[YOUR TASK]
Search the entries below for "Image" and copy each matching line.

[Items from a dataset]
────

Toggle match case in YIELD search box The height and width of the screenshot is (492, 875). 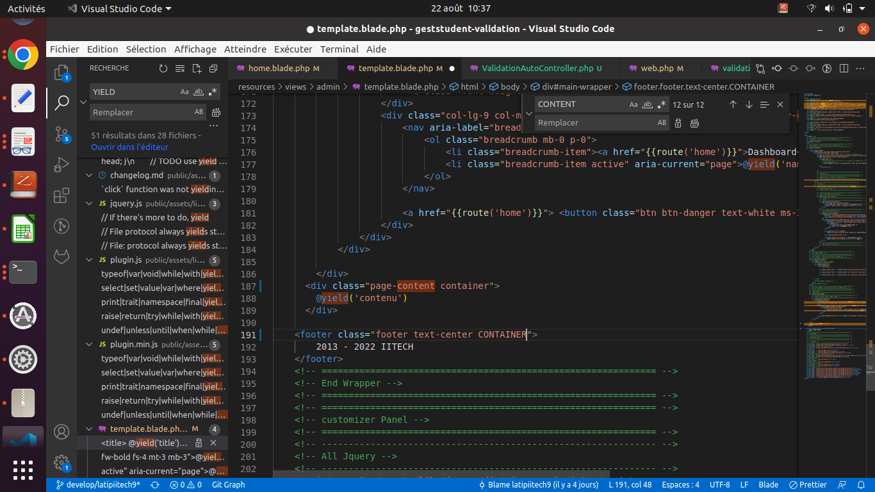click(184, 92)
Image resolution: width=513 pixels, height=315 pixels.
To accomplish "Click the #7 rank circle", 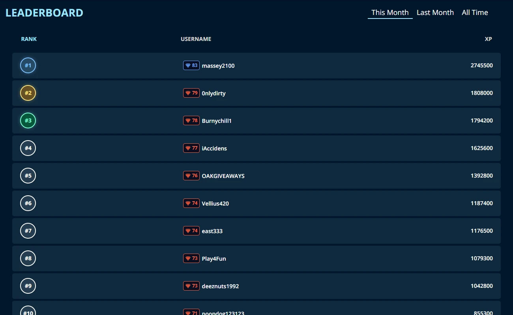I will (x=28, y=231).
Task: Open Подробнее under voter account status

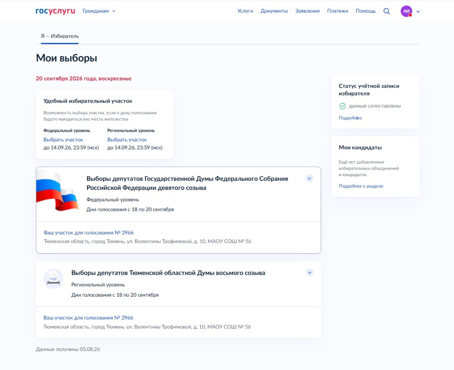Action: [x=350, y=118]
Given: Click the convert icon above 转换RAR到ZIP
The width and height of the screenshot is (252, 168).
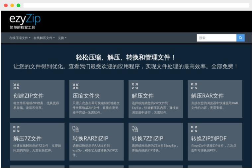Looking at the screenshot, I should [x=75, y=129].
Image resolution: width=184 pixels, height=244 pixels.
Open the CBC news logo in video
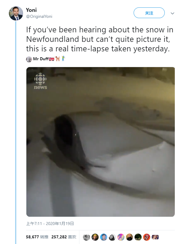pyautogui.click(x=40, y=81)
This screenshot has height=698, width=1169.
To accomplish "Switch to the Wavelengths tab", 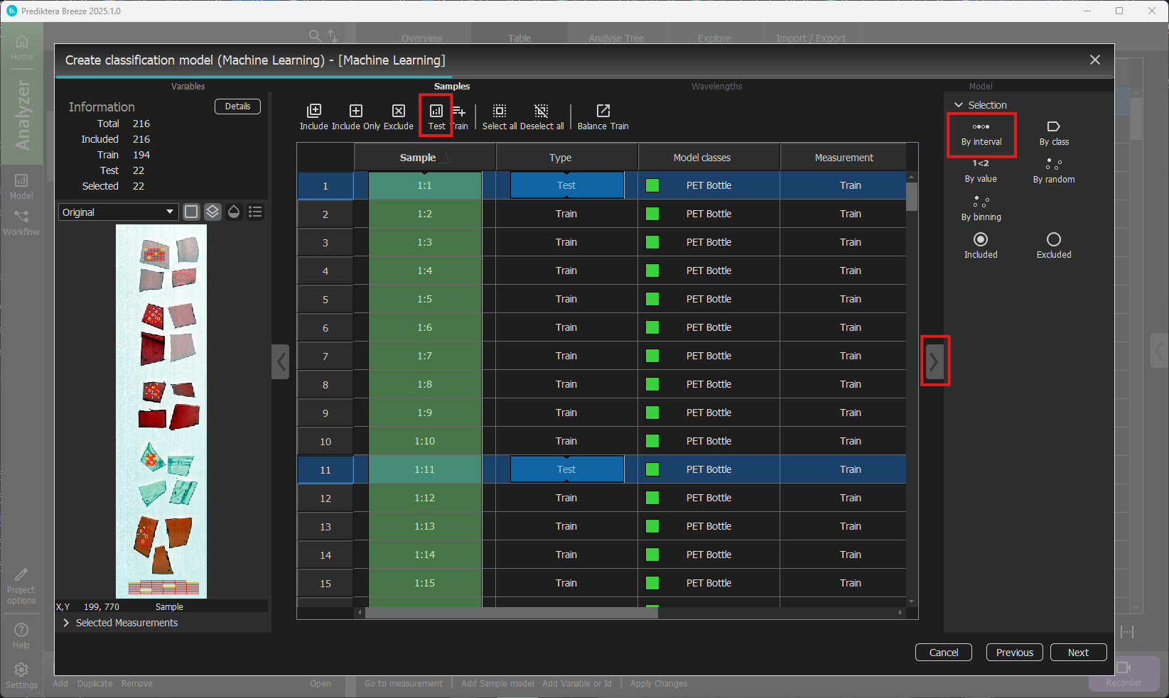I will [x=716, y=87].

────

[WRITTEN SOLUTION]
Image resolution: width=513 pixels, height=315 pixels.
Image resolution: width=184 pixels, height=244 pixels.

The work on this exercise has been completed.